[STATED EXERCISE]: Copy the records from the line containing "You are a computer-use agent. Image" through the end of the records, substituting "Task" for "Instruction" and leaving everything else unchanged.

_ _ _ _

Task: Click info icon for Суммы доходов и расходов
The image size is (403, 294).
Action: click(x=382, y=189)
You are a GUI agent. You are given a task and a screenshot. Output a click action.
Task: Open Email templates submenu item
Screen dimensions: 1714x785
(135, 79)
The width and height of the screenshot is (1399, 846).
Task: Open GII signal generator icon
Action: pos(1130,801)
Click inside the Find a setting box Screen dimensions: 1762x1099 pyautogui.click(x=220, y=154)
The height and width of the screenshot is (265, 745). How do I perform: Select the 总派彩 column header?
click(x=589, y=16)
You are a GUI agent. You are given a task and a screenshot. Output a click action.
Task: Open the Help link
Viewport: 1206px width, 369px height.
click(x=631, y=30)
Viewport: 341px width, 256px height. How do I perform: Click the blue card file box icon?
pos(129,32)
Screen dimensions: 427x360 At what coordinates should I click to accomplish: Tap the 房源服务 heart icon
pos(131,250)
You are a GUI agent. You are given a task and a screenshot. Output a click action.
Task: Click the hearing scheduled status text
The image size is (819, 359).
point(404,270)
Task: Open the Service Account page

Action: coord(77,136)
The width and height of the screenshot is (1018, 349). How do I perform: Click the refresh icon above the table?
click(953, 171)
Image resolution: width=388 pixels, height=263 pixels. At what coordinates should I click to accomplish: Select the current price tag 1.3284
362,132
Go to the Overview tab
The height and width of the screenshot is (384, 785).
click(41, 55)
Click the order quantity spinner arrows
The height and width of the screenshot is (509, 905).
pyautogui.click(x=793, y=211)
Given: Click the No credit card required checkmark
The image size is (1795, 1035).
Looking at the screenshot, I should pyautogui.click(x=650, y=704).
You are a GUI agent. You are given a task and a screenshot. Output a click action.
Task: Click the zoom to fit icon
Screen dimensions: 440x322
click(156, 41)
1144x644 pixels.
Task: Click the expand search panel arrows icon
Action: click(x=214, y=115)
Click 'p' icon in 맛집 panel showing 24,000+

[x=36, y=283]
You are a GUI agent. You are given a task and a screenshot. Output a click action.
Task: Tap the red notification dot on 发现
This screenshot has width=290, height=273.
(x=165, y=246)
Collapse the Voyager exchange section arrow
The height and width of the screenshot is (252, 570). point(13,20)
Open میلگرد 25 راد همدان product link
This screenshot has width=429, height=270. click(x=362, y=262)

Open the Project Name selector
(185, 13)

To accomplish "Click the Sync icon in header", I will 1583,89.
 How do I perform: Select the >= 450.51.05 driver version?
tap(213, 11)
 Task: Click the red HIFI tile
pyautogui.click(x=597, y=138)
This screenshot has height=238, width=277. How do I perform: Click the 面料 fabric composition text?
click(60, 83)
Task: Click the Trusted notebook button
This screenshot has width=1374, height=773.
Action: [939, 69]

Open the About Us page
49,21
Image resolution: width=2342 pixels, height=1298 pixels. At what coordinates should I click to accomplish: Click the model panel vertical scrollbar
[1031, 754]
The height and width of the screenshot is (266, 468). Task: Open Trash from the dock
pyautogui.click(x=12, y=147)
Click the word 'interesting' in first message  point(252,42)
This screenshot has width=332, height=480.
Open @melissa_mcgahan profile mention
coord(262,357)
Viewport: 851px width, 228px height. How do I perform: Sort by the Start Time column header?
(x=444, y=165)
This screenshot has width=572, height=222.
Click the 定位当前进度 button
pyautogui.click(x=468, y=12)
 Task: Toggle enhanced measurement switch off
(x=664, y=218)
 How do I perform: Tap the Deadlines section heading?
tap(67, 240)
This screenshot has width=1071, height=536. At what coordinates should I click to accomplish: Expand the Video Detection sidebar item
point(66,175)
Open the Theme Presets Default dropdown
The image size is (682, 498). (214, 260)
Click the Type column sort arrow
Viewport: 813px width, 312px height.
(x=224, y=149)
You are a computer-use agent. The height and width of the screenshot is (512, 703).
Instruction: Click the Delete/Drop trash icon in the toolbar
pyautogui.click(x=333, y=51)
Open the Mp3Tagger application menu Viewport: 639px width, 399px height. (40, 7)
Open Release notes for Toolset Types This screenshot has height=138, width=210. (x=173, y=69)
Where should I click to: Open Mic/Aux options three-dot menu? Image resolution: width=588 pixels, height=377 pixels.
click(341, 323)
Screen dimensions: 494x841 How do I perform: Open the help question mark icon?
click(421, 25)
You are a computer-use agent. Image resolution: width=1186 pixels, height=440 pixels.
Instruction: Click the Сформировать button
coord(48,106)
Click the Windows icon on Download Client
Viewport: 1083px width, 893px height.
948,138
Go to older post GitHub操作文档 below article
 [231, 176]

_ _ _ _

[REPLY]:
You are a computer-use agent. Image resolution: width=1186 pixels, height=440 pixels.
Task: Click the Сформировать button
coord(48,106)
Click the Windows icon on Download Client
Viewport: 1083px width, 893px height.
948,138
Go to older post GitHub操作文档 below article
 [231, 176]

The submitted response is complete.